We create different forms of technology in order to solve a problem in our lives and make our lives easier. That’s why it perplexes me when people and companies resist technological changes in their personal life and in their business. The leaders of companies I advised often tell me, "We do it this way because we've always done it this way," completely neglecting the discussed benefits that a suggested change would have. "The new way may be better," they reason "but the way we're doing it now isn't harming us.” It would be easy for me to be upset if I didn’t understand that their resistance to change largely stems from the cognitive vulnerabilities we have as humans.
For instance, even in the face of obvious drawbacks from our current behavior, we have a status quo bias, or a tendency to want to stick to the way that things are done right now. This can lead us to perceive any change in the status quo as a net loss. We have a bunch of other biases, too, based on mental shortcuts that help us to make decisions under conditions of uncertainty, or when dealing with highly complex situations. Take, for instance, the question of how we decide whether to trust someone. We might think that we’re weighing lots of different data points to make that decision - but in reality, we could decide to trust them because they’re from the same city as us, using the familiarity heuristic.
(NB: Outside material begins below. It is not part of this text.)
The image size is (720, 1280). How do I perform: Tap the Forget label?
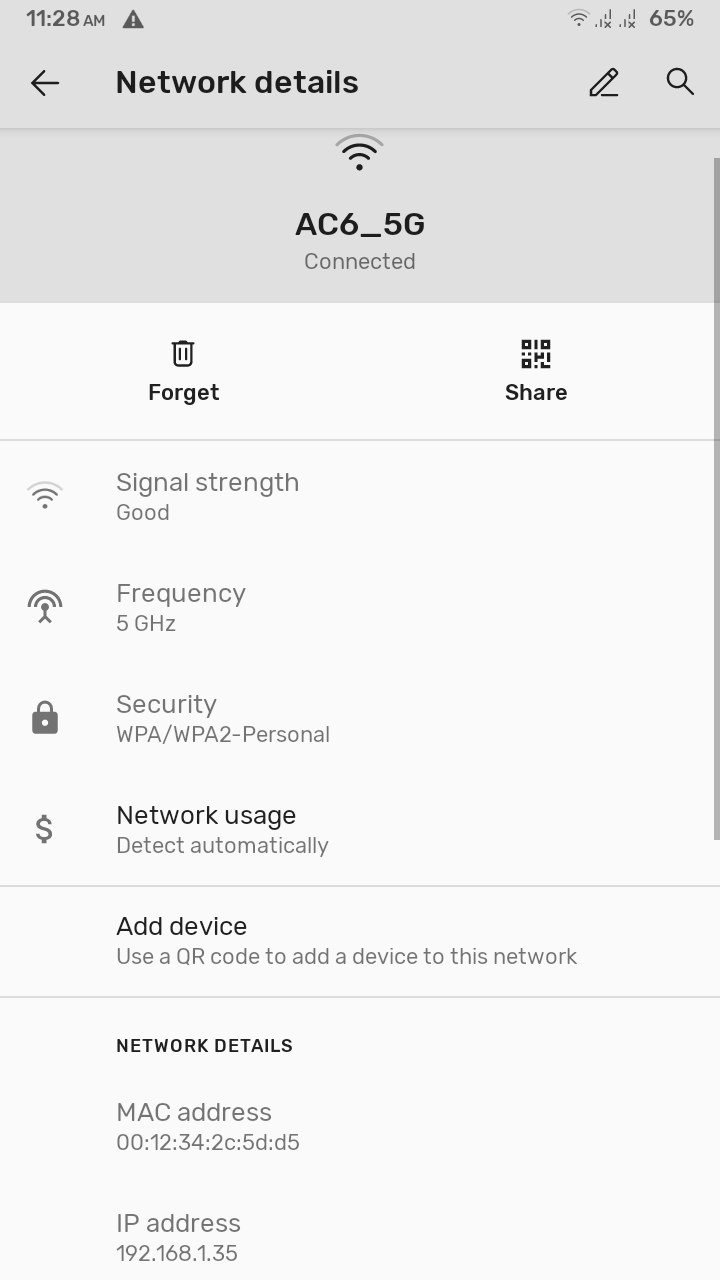point(183,392)
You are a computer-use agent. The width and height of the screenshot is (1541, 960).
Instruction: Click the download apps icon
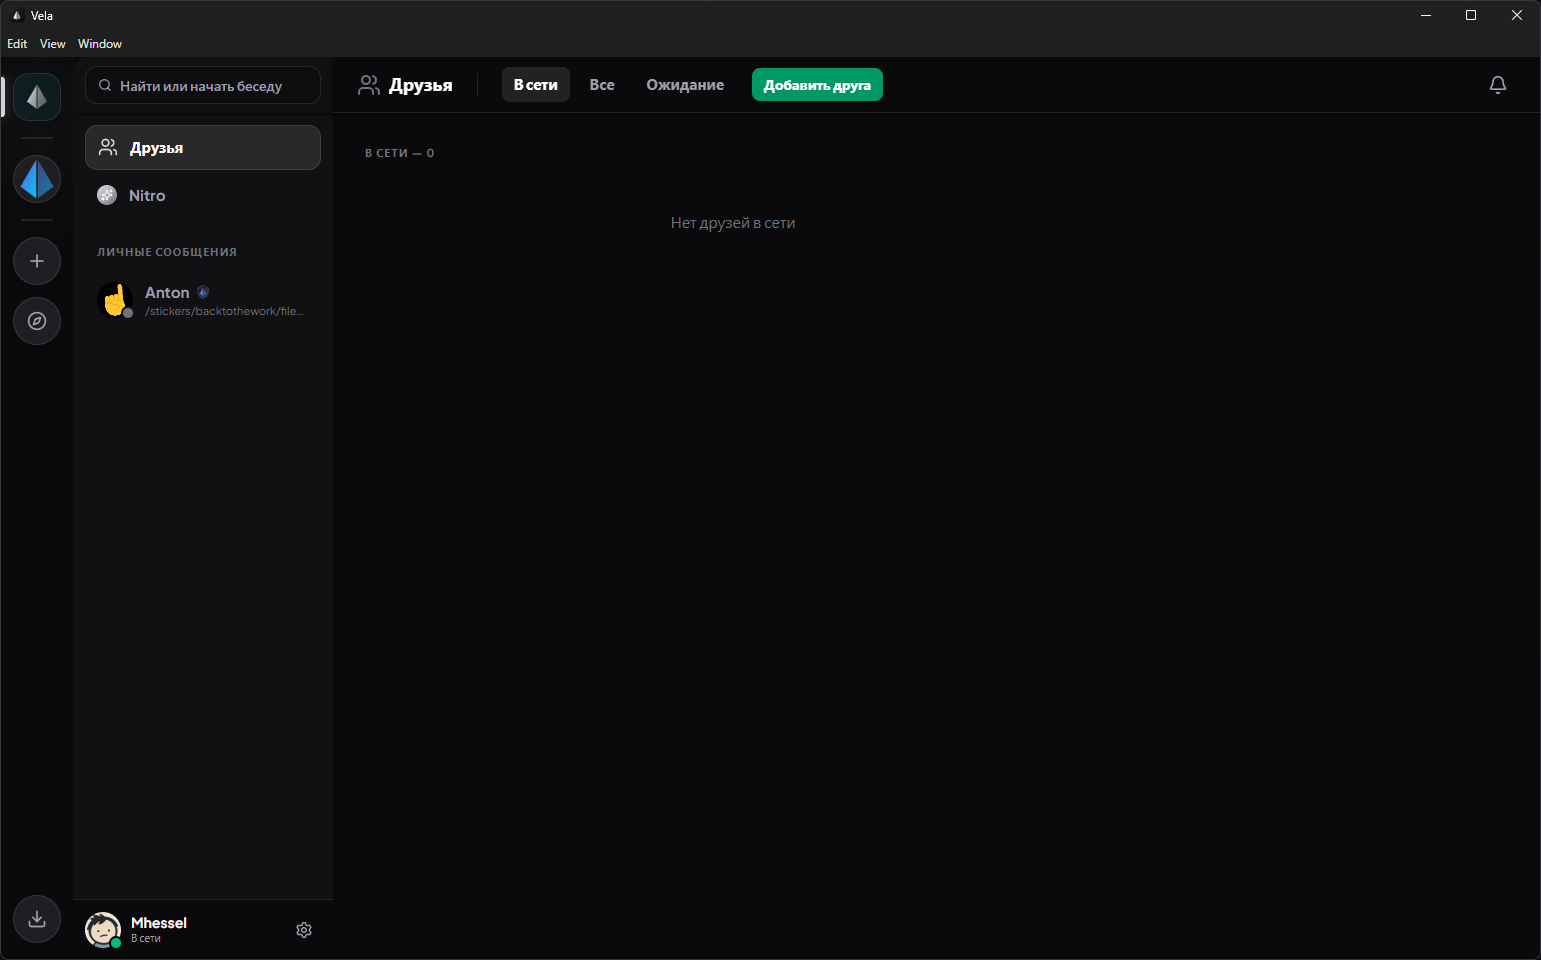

Cybersecurity checks the complexity (and sometime the uncertainty) box, which makes it fertile ground for mental shortcuts. Gokce Sargut and Rita McGrath (professors at Governors State University and Columbia Business School, respectively) noted in an article for the Harvard Business Review that many people feel that they "can take in more information than research suggests they actually can." This belief leads to a couple of common situations: Someone sees the problem too broadly or someone focuses too intently on only one part of it. Neither situation is ideal, and in both, the individual runs the risk of not fully understanding the consequences of his decision.
Software often doesn’t help, especially because much of it “isn’t designed with human psychology in mind,” according to Alex Blau, a behavioral scientist at Ideas42. I routinely see the disastrous results when humans and software clash. Take, for instance, the update feature of many operating systems. When a device or app needs to be updated, a user is invariably presented with an annoying visual alert. These usually occur at the worst possible moment, such as when the user needs to get something completed right now. The notice is either ignored or deferred until “later.” Later rarely comes.
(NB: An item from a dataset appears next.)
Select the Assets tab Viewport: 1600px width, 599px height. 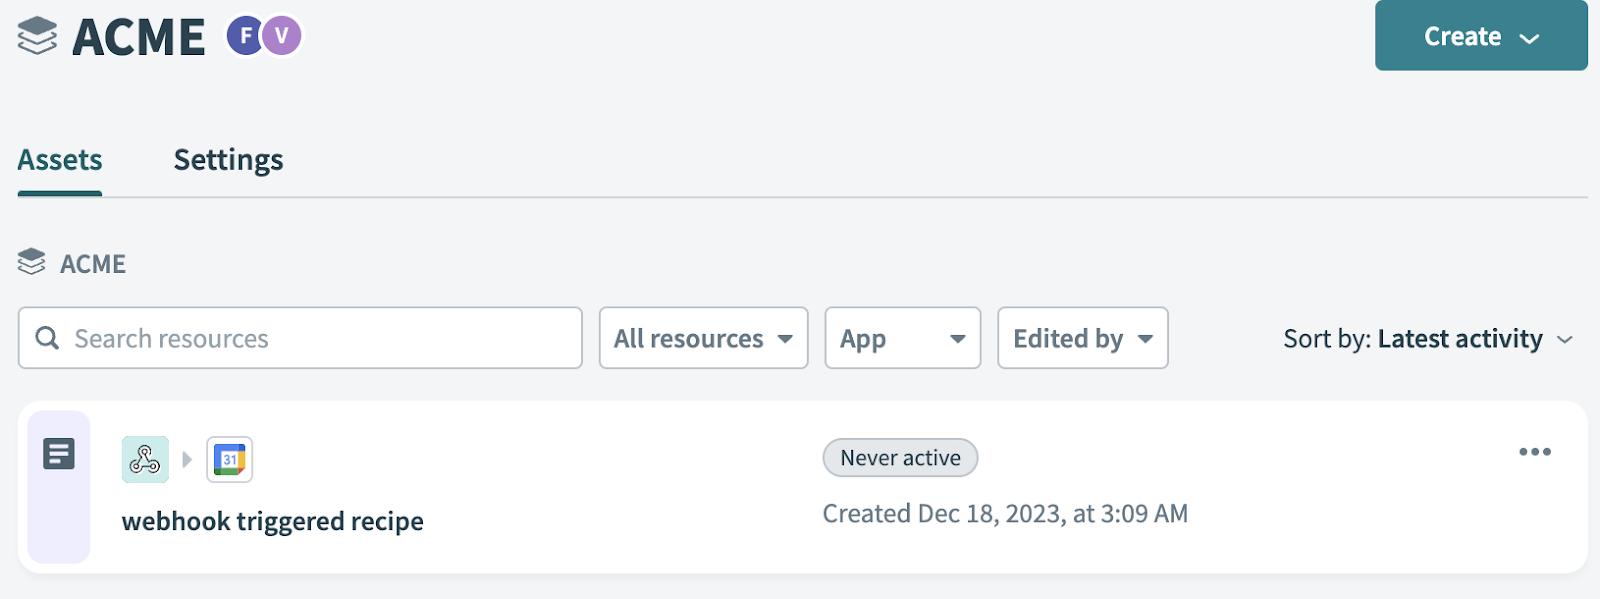[x=59, y=159]
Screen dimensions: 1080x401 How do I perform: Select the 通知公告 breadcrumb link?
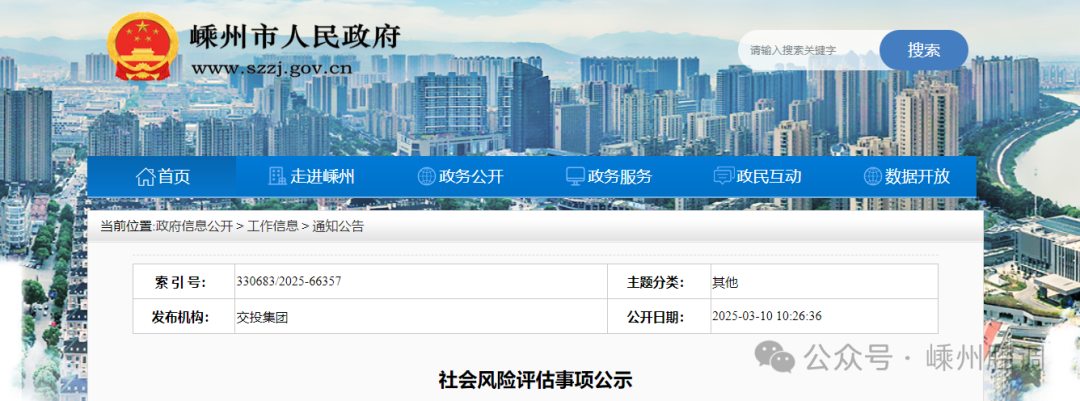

What does come, as a result, is malware that runs wild on a corporate network. Cyber security professionals will later wonder “how can so many machines have gone unpatched?” A similar situation plays out across mobile phones and other devices in the general public. In fact, with Windows 10, Microsoft made the consumer version automatically download updates in order to prevent situations where a system is without critical security and system updates for vulnerabilities that have already been patched.
Outside of an obvious disconnect between software and humans, another big reason that many don’t want to change their digital habits is that they’re given few tangible incentives to do so. Unfortunately, when a change is made (or one is forced on a person), it is often executed poorly. The end result is a solution that is slower and more cumbersome that “nobody even asked for.” A great example is when the DoD implemented Bitlocker, a full-disk encryption solution, across its workstations. Many said that it made their systems work slower and their work flows more cumbersome. Their claims, however, didn't reflect the reality of the situation. Any slowdown that could be attributable to Bitlocker would only occur when the systems is first powered on (and they files are unencrypted) and when the system is powered off, when the files are encrypted. Usually, systems are only powered off or on outside of normal duty hours when soldiers are away from their systems. Additionally, Bitlocker has no part in how a soldier goes about getting his or her work done, meaning that many of the soldiers’ complaints were baseless and unfounded.
When a user compares their work flow under the new way versus the old way, many will claim that the old way took them less time to do the same work. These users typically gloss over the complications they had learning the old way and how long it initially took them to complete a task when comparing it to the new way. With any task, doing it in a new way is often slower than doing it in a way that one has mastered. To end-users, (whether they’re employees or grandparents) however, a slower and more cumbersome experience is a familiar rally cry for keeping things the way they are.
But when it comes to security, being behind is a very big deal.
If a particular system doesn’t get patched through an update, (whether it’s a business workstation, your personal cell phone or your kid’s tablet) it remains vulnerable to being successfully exploited. Depending on the attacker, once the system is compromised, it may be used as a platform to compromise other systems within the same company or on the same network. Imagine an attacker getting into your router at home and then moving from there to your laptop, then to your iPhone. All it takes is one opening for an entire network of systems to be compromised.
Some of the best moments in my career have come when I’ve been able to break through individuals’ biases, to help them understand that making a cybersecurity change will ultimately help them lead a better life. After all, that’s what technology is made for.